Another great advantage inherent in the Latin language from the beginning was that quantities were carefully observed by it and were in fact the determining factor in its rhythm; and since time rather than stress is the guiding principle of music in human song, as in the flute and organ, Roman speech was to an unusual degree suited to modulated utterance. To be sure, in the century before Plautus, stress had threatened for a while to gain dominance in vulgar speech—enough in fact to question the rights of measured verse—, nevertheless the timely spread of the conservative, aristocratic pronunciation through political and forensic oratory, as it was heard almost daily in the open forum during the second century, gradually checked the process and standardized a precise observance of longs and shorts.

The emphatic dominance of quantity over speech went so far in controlling word-accent that about two centuries before Cicero it had drawn the accent to the penultimate vowel if that was long. Hence, in the sentence endings which so often consisted of weighty words, word-accent to a remarkable degree coincided with a natural quantitative utterance. Latin, therefore, lent itself to a rhythmical close of sentences, often combining word-stress and length of utterance in a way that Greek prose rhythm did not. Cicero had studied Greek and had observed that various writers advocated the use of iambs, dactyls, and paeans[33] for clause-endings, and he labored somewhat confusedly to justify those rhythms since Greek theory seemed to demand them, but modern analysis has proved that his ear had shaped a truer Latin rhythm than his scholarship or his logic. His favorite clausulae, though he was not fully aware of it, were cretics and trochaics, producing a rhythm that adapted itself excellently to the dominance of longs, to the penultimate law, and to a strong close. As usual, a true appreciation of the genius of the Latin language saved the art from the effect of rules that were made for another medium. Here again Latin shows its independence.

But this is not all. Cicero’s books of rhetoric emphasize periodic sentence structure with careful attention to a mobile arrangement of clauses within the period. The Greek orators had of course practiced this art, and the teachers had drawn up the rules of the game afterwards. Cicero, for instance, often patterns his clauses with care in order to reach a periodic climax. In the Orator[34] he quotes an example from a speech of his own in which he follows two pairs of balanced phrases and a pair of clauses with a tranquil dignified close.

Domus tibi deerat? At habebas; pecunia superabat? At egebas;

incurristi amens in columnas; in alienos insanus insanisti:

depressam caecam jacentem domum pluris quam te et quam fortunas tuas aestimasti.

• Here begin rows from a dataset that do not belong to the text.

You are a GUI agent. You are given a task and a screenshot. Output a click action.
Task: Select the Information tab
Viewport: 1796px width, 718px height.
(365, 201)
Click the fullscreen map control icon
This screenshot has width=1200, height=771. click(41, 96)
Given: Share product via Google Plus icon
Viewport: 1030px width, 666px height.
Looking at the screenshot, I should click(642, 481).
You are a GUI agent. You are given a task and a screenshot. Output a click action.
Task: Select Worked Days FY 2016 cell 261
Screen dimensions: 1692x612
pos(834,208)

In such studied prose as in much of our free verse, the modulation depends not only upon the measured clausulae but also upon the parallelisms of phrase.[35] It is the two-fold rhythm that we so often find in the Authorized Version, in Hooker and in Browne, before English writers knew very much about the classical theories of prose rhythm. Now the point that needs to be emphasized is that Cicero would probably have written thus had he never known rules, had he only used with his infallible ear the prose that came to him shaped by a hundred great speakers. For, in the first place, the periodic structure was native to Latin, as we have seen, from the time of the earliest inscriptions. That structure is natural in highly inflected languages where the verb can be deferred in order to make room early for the important words and concepts, while unimportant phrases can be appropriately subordinated because their inflectional forms keep them tethered in thought to their owners even though separated by space. All this invites the service of taste to provide the contrast and balance, to give light and shade, to lift and to subdue, and then to bind the whole between introductory subject and concluding verb. No speaker of taste, given leisure and rich diction, could resist the temptation of thus elaborating such a language as Latin. The sentence of the untutored Cato, quoted above, though lacking in modulation, reveals a structural form not unlike the sentence of Cicero just cited.

Cicero repeatedly calls attention to what he designates as the adornment of good prose, adornments associated in Greek learning with the name of Gorgias. These are the tropes, i.e., the figures of speech, and the schemata, i.e., the patterned expressions of sentences. But he also tells us, fortunately, that there were none of these adornments which could not be found in the works of untutored old Cato,[36] and that even unschooled rustics employed metaphor. We have already remarked how modern scholars have sought to explain their presence. Explanations are of course not necessary. Men used metaphor and simile in the caves of the Dordogne 20,000 years ago; language began in metaphor when the primitive savage first called a dog “bowwow.” Half the words of any language are still metaphorical. When a Roman tried to find some expression for thinking, whether he used puto or intelligo or concipio or cogito or arbitror or existimo or opinor or censeo, or sentio, he had to use a figure of speech. Men like Cato, Scipio, Gracchus, Cicero became powerful because they had imagination, saw visions, and put their visions into their words.